**Exercise details**.
Copy the items from the line containing "Where should I" through the end, with "keyboard" changed to "on-screen keyboard" and all else kept the same. Omit the pictures.

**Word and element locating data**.
⁂
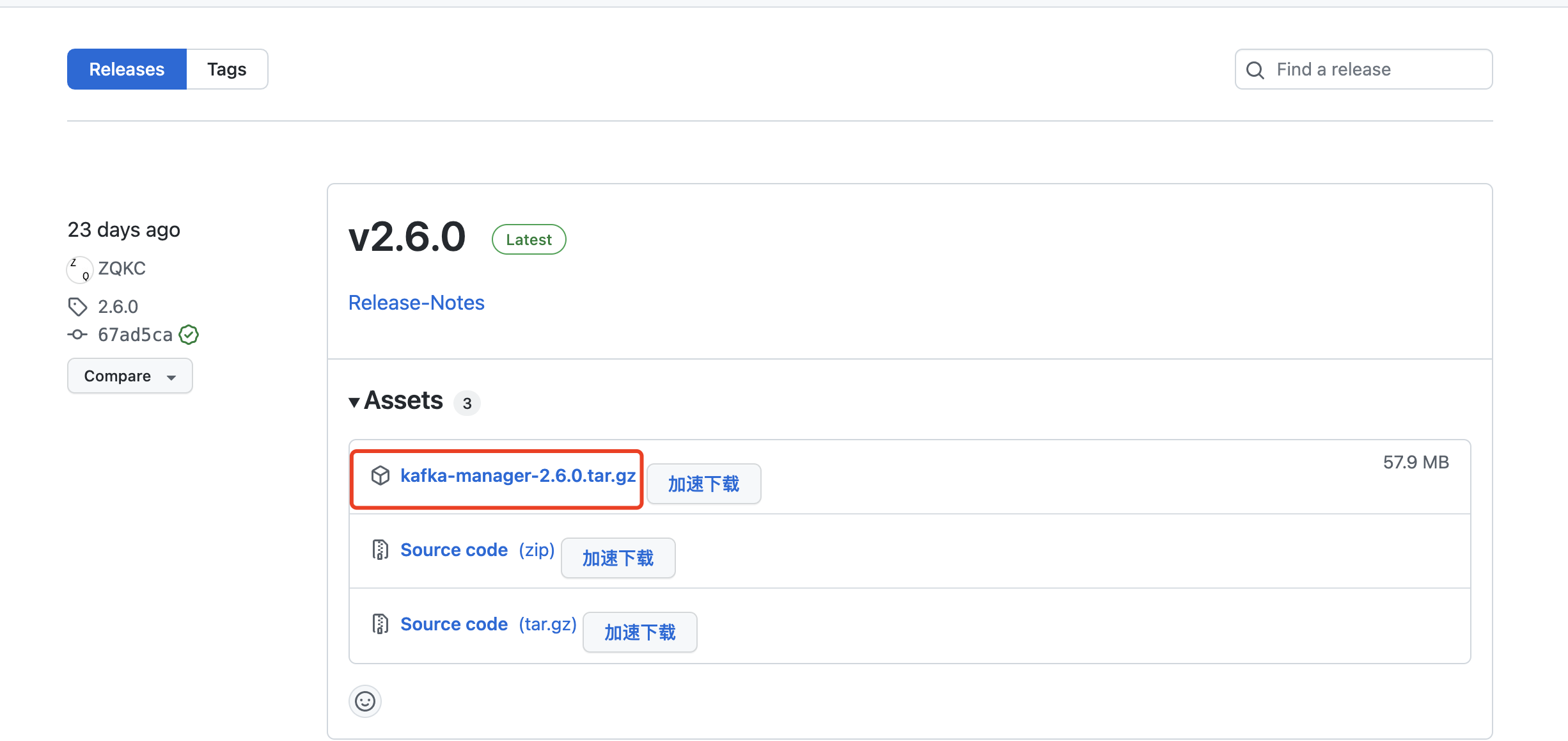Viewport: 1568px width, 741px height.
Task: Download kafka-manager-2.6.0.tar.gz
Action: pos(517,475)

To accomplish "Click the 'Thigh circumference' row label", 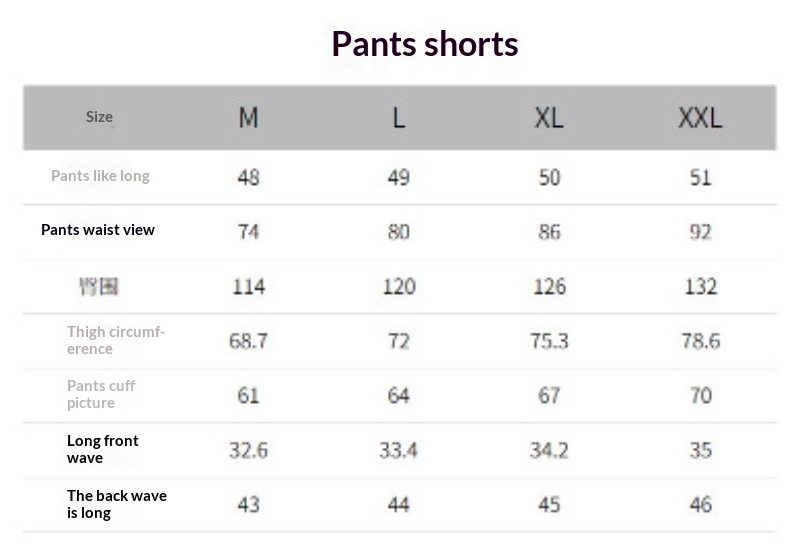I will coord(115,340).
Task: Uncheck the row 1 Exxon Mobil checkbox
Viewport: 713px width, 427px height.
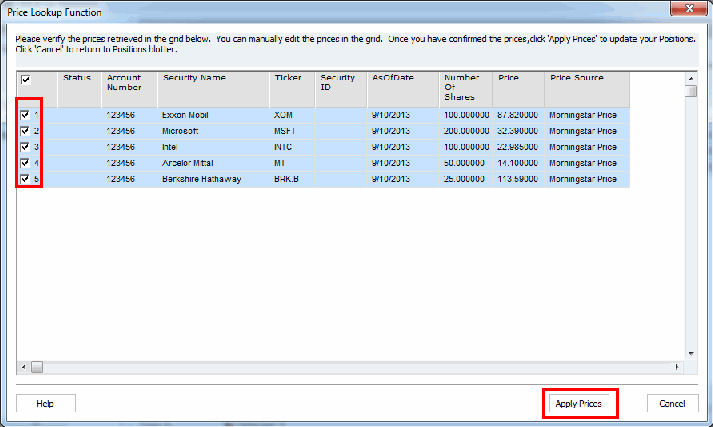Action: (25, 115)
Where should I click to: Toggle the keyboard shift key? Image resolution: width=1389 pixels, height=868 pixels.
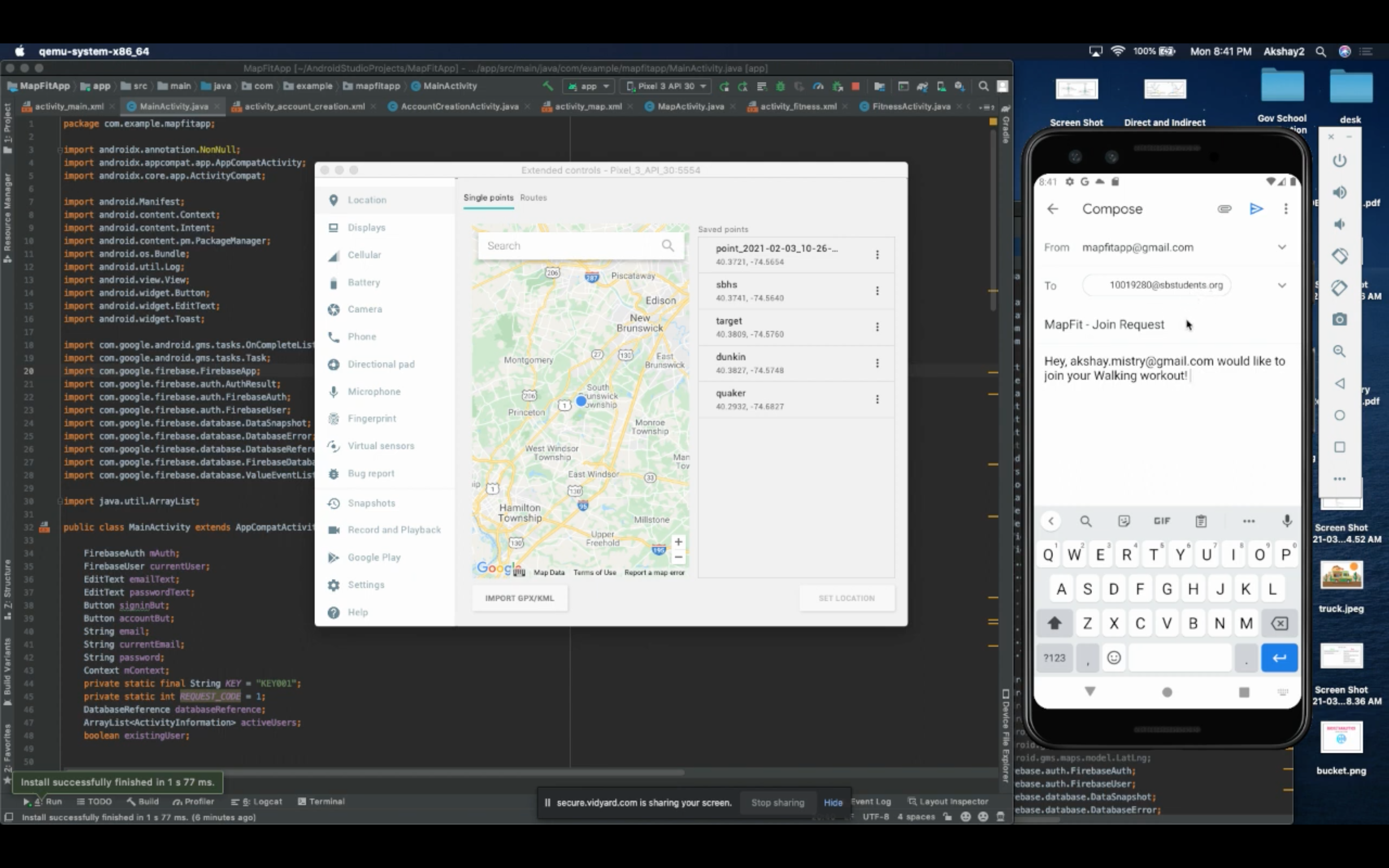click(x=1054, y=624)
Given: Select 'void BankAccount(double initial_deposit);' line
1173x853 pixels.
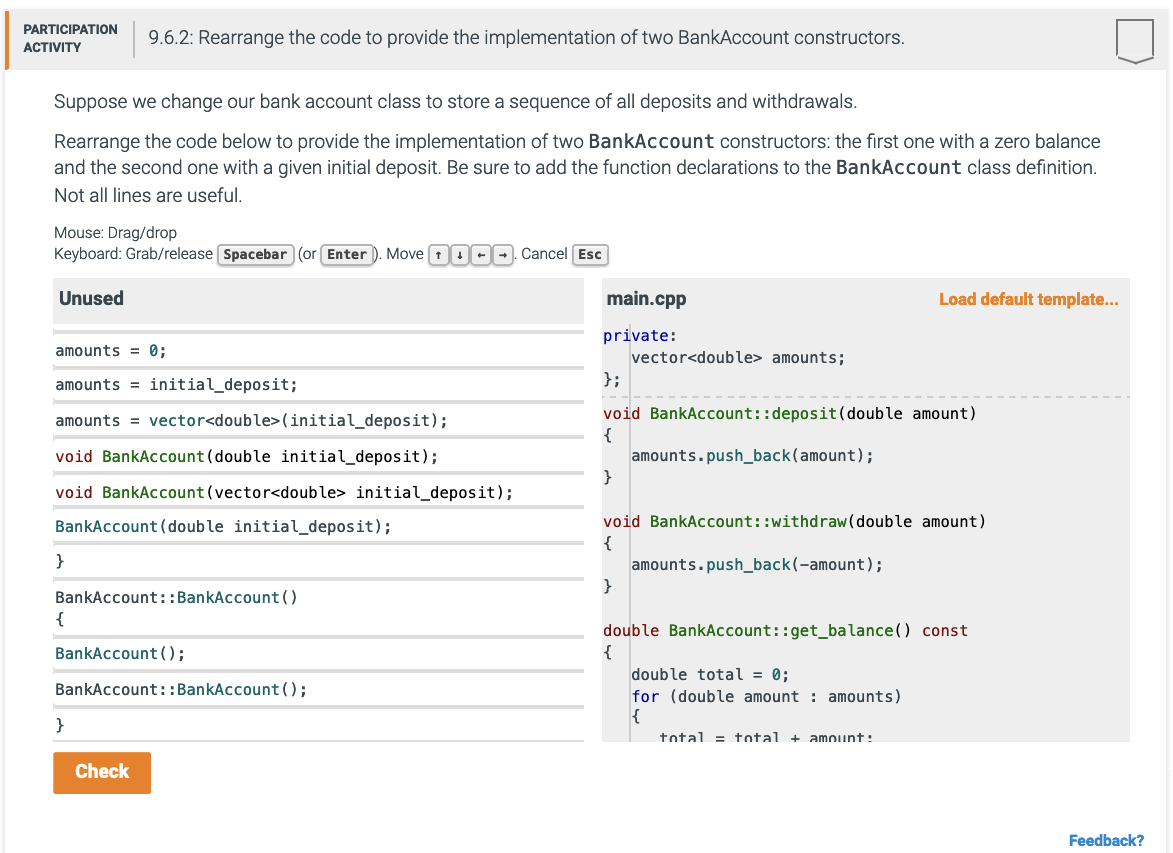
⁂
**Reply**.
Where should I click to: Toggle the on-screen keyboard shift key? Image resolution: width=1389 pixels, height=868 pixels.
click(x=1054, y=624)
Given: Select 'void BankAccount(double initial_deposit);' line
1173x853 pixels.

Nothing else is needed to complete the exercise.